Мы зашли к судебному следователю, и Нуарсей заявил:

– Ваша честь, эта молодая дама, получив свободу, не собирается скрывать имя преступника, совершившего воровство, в котором ее обвинили по ошибке. Она только что призналась мне, что вам надо искать одну из трех девиц, которые были вместе с ней в доме герцога Даннемара в Сен-Море. Скажи, Жюльетта, ты помнишь ее имя?

– Да, сударь, – ответила я, сразу сообразив, куда клонит коварный Нуарсей. – Она была самой красивой, ей восемнадцать лет, и зовут ее Минетт.

– Это все, что нам надо, мадемуазель, – сказал представитель закона. – Вы готовы подтвердить ваше показание под клятвой?

– Разумеется, ваша честь, – кивнула я и воздела правую руку к распятию. – Я клянусь, – мой голос звучал громко и уверенно, – перед Господом нашим Иисусом Христом, что девица по имени Минетт виновна в краже в доме господина Даннемара.
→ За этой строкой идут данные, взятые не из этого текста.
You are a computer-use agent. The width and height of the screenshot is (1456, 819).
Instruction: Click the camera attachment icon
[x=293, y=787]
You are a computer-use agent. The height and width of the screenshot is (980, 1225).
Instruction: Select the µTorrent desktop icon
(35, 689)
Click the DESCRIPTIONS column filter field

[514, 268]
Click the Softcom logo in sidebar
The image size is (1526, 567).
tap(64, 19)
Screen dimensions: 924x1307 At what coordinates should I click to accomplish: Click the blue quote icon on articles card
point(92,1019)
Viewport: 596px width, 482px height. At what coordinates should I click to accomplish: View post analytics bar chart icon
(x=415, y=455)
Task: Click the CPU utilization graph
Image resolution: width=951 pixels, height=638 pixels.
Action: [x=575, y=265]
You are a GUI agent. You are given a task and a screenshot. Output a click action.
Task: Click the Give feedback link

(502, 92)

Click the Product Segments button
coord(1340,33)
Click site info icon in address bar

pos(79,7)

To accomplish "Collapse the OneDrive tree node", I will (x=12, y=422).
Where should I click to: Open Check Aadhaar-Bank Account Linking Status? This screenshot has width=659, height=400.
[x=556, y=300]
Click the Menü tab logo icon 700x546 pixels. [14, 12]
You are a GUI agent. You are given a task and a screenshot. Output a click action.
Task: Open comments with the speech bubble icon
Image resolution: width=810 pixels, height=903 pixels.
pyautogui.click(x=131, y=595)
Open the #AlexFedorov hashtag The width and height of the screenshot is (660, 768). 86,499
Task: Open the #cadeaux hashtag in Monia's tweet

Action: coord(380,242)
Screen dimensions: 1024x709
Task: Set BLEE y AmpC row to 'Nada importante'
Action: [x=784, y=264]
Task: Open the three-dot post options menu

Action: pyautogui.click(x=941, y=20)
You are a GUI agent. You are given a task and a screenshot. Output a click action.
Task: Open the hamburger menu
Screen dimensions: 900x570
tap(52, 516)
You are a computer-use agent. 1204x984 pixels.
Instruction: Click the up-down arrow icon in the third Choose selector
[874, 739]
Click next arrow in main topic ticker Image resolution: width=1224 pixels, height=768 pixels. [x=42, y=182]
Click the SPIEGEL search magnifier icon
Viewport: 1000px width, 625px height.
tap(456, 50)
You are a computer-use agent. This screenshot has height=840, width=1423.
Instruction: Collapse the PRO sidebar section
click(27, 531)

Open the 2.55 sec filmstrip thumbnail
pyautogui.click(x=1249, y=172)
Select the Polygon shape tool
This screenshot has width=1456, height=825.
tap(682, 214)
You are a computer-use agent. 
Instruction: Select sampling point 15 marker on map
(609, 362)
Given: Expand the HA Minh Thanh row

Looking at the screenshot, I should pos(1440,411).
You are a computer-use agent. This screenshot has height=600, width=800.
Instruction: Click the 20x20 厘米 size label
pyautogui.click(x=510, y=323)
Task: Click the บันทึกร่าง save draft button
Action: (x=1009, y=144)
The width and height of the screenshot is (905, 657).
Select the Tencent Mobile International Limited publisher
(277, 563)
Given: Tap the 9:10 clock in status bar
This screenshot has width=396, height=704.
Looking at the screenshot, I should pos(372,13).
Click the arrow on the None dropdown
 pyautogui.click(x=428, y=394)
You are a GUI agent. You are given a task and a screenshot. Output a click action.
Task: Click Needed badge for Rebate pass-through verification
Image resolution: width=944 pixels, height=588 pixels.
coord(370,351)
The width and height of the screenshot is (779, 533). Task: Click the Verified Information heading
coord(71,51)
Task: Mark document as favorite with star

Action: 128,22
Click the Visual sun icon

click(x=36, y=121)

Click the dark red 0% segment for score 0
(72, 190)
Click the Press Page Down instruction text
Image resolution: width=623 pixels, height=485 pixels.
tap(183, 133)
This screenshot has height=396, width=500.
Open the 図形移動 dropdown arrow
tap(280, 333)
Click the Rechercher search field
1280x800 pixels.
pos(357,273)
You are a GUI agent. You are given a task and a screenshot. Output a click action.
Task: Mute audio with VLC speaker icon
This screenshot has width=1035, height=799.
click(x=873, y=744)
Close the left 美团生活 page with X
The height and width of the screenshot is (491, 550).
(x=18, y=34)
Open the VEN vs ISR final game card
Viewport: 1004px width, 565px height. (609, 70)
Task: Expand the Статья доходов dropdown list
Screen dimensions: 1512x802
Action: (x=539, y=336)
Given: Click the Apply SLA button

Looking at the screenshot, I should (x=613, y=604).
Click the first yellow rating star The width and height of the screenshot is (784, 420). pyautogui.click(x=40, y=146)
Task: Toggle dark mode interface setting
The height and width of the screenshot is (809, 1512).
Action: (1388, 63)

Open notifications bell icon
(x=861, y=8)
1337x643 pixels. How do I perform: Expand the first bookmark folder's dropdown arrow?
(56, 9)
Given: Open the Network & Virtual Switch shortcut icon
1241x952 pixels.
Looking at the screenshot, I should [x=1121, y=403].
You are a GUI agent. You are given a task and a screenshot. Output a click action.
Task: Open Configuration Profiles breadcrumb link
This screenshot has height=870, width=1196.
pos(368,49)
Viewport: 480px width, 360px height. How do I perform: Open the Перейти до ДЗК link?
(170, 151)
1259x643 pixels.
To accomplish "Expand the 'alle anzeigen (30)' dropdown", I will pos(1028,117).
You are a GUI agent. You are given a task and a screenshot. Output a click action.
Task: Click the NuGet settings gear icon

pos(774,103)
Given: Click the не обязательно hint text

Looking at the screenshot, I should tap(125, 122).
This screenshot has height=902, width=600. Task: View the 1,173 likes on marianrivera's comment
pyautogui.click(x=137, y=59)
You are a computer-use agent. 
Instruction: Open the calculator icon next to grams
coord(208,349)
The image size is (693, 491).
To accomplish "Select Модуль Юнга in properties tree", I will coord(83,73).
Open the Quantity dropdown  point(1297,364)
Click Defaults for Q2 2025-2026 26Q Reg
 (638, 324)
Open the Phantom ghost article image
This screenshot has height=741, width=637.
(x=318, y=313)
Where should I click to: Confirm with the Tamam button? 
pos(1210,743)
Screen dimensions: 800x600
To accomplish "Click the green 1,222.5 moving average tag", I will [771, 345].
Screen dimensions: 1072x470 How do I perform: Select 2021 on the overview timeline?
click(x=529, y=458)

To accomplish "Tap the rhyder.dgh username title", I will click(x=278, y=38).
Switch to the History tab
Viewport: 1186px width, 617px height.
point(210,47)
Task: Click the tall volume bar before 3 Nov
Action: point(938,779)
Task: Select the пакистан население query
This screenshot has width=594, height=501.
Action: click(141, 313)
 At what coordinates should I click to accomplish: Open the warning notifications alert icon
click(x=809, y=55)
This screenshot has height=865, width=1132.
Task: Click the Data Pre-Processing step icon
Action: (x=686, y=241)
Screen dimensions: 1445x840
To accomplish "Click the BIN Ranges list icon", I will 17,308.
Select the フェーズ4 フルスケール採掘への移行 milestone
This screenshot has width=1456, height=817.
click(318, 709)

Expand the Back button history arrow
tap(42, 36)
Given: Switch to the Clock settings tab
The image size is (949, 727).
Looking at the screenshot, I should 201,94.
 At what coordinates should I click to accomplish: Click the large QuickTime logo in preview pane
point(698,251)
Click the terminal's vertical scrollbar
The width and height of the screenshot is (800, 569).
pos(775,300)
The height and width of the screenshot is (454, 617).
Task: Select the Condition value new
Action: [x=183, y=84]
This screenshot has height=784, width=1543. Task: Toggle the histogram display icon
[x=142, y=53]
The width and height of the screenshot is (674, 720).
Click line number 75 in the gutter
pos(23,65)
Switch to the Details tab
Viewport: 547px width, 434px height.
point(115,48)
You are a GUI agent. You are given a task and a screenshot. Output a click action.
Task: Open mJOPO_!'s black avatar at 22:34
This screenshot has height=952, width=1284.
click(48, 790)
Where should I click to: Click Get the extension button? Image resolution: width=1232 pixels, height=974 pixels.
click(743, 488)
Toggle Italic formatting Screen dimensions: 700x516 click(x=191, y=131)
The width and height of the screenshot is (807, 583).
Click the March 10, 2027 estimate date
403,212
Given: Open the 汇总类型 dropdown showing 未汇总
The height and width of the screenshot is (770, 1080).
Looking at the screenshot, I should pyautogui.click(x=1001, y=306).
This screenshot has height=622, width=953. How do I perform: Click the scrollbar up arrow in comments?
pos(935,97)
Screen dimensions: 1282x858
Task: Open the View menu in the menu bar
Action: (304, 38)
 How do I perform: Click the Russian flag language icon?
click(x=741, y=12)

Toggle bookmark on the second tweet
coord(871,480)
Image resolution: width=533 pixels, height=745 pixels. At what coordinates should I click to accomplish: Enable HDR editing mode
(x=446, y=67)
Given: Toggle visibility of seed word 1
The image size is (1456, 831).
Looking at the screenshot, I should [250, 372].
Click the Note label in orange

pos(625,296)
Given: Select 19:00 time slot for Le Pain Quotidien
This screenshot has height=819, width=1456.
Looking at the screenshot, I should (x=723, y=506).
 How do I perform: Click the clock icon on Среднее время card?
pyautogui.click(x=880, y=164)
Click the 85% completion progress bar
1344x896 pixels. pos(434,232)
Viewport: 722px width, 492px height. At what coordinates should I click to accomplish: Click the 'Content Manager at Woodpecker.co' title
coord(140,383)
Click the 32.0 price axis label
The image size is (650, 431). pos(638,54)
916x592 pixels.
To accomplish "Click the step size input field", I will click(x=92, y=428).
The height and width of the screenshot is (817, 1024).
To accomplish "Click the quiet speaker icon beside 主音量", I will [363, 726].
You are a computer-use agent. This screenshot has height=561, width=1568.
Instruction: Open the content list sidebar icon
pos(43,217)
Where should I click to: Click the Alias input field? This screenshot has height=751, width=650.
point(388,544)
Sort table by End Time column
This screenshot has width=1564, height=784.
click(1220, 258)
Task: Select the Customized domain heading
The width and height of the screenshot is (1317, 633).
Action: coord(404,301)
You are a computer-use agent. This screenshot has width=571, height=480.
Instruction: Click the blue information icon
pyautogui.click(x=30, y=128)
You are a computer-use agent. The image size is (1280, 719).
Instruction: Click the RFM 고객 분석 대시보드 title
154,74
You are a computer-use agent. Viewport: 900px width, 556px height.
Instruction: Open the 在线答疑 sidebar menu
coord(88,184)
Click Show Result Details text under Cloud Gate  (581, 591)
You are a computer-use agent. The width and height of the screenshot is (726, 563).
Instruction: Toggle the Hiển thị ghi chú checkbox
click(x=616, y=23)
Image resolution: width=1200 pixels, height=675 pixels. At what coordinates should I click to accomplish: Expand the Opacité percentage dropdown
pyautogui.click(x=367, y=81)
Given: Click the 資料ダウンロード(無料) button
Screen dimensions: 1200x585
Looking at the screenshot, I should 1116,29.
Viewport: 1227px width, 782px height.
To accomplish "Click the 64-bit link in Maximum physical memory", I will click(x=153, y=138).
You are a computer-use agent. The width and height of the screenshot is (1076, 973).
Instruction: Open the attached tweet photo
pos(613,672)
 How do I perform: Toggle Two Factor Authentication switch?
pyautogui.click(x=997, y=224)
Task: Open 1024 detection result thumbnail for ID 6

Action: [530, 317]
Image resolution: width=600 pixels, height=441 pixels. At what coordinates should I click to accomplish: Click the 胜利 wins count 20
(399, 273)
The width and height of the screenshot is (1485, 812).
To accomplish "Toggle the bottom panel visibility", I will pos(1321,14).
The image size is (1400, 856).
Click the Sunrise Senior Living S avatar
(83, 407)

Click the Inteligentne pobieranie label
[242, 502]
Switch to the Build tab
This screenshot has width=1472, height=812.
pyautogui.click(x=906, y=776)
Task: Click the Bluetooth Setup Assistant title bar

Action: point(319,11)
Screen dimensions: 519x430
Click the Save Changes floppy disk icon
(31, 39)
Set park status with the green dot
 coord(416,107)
Мы вышли и сели в ожидавший нас экипаж Нуарсея.

– Вот так, моя голубка, без меня ты ни за что не разыграла бы эту маленькую комедию. Однако роль моя была скромной – я просто поставил пьесу, зная, что дальше ты сообразишь сама, и оказался прав. Сыграла ты безупречно. Поцелуй меня, мой ангел… Мне нравится сосать твой лживый язычок. Да, ты вела себя как богиня! Эту девицу повесят, а когда человек виновен, ему доставляет наслаждение не только ускользнуть от наказания, но вдвойне приятно послать вместо себя на смерть невинного.